### Stored records
▼

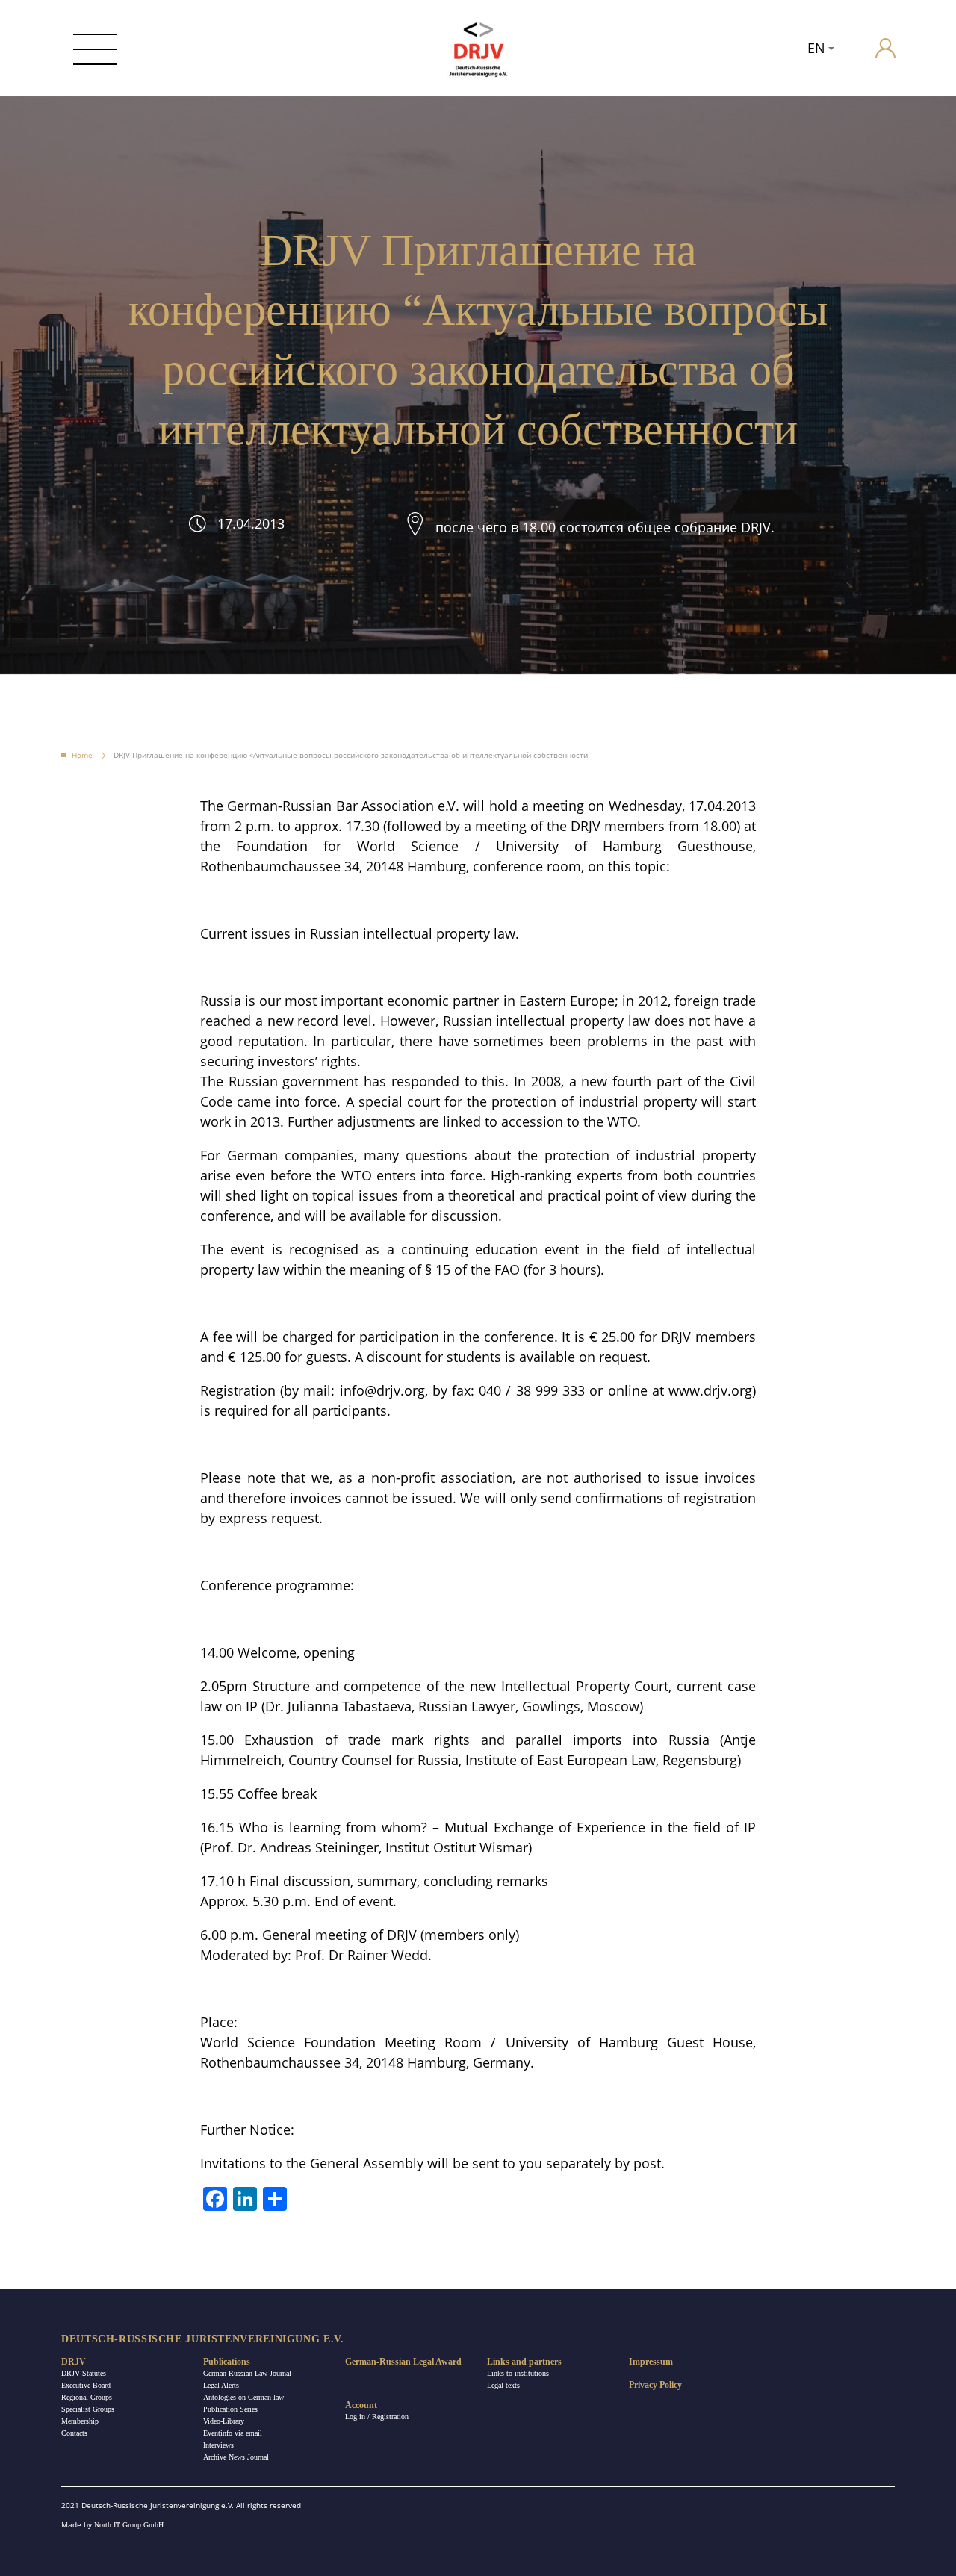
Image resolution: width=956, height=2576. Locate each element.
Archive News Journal (236, 2457)
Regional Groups (86, 2397)
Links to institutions (518, 2373)
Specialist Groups (87, 2409)
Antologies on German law (243, 2397)
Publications (226, 2361)
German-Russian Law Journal (247, 2373)
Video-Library (223, 2421)
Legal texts (503, 2385)
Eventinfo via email (232, 2433)
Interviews (218, 2445)
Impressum (651, 2361)
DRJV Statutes (83, 2373)
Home (82, 755)
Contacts (74, 2433)
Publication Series (230, 2409)
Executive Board (86, 2385)
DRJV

▲

### Requirement
In the entries above, count each line that holds "German". Give the total and nothing else.

### Result of the exercise
2